This isn’t just a big year for rugby, it’s massive

We already know that 2019 is a big year for rugby.

On top of the inimitable Six Nations, the rising Champions Cup and the growing strength of the league structures, there’s a World Cup this year, too. Next summer, in 2020, the Olympic Games will feature rugby sevens for a second time – after a hugely successful first go in Rio de Janeiro in 2016.

So we know that this is a year on which the sport can build growth and ride into a new decade on a high.

We also know that this is a sport that has been slow to embrace most of the delights of the digital age. And that’s despite the fact that rugby has, on the whole, been quick to adopt technology on the field. Its openness to change is reflected in stark contrast with sports like football, who have been reticent over the years. And yet, away from the on-field action, football has a vastly superior digital footprint.

That’s starting to change, as more and more digital media becomes a focus for rugby’s biggest organisations.

An acceptance that fans want more content beyond live sport can only be a good thing: documentaries, behind the scenes video, podcasts and social media presence are all in need of development to satisfy the hunger of the fanbase.

Most importantly, though, the two upcoming set-piece events – the World Cup and the Olympic Games – will both take place in Japan. And having seen what good such major spectacles can do for a sport in its host nation this is a simply massive chance for rugby, and one that can’t be passed up. We know that this is a territory where the sport is already growing and where it is starting to become established.

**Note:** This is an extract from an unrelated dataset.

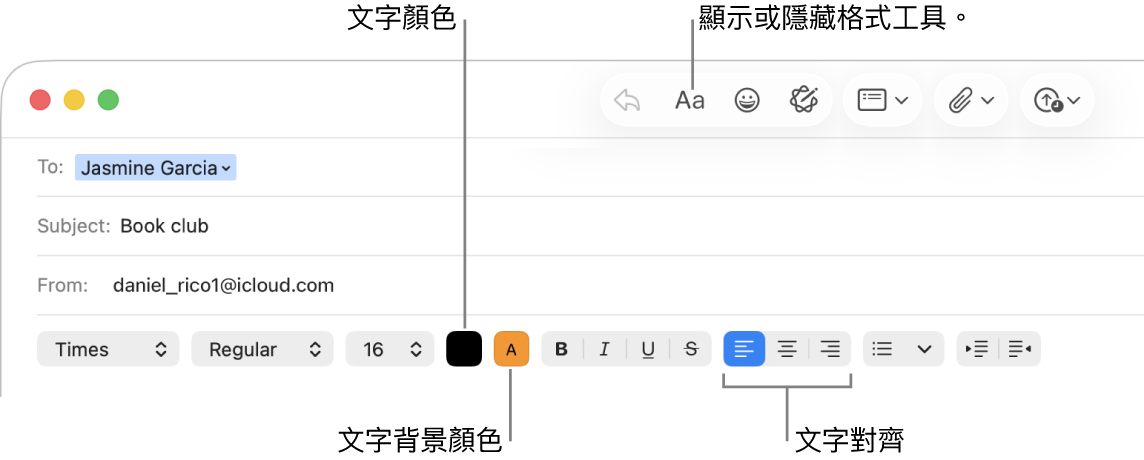Center align the text
Viewport: 1144px width, 460px height.
pos(787,349)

This is arguably where content becomes most important. In fact, these days it’s hard to grow a sport without it. People want storylines, narrative arcs and social media posts to engage with in order to follow a sport. They want to know their athletes as they know celebrities, not just watch them from afar and get to know only their on-pitch personalities.

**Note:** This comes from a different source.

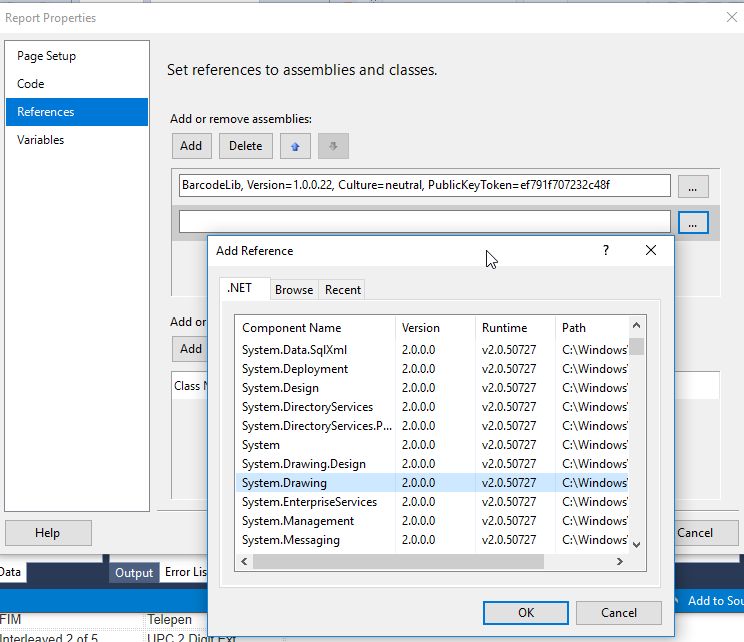Click ellipsis button beside empty assembly row
744x642 pixels.
click(x=693, y=222)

In Japan especially – but not exclusively – where there will be understandable hype for the next year or so, it will be about keeping rugby front of mind after that. How do you do that? By getting fans to buy into the storyline, and not just the one-off excitement of a World Cup.

Thanks to the intensity of a period that sees a World Cup take place just months before an Olympic Games, and where two different types of equally thrilling rugby are thrust into the spotlight side by side, the chance to capitalise on that and convert casual fans into ardent supporters is not one that comes around very often.

So this isn’t just a big year for rugby. It’s massive.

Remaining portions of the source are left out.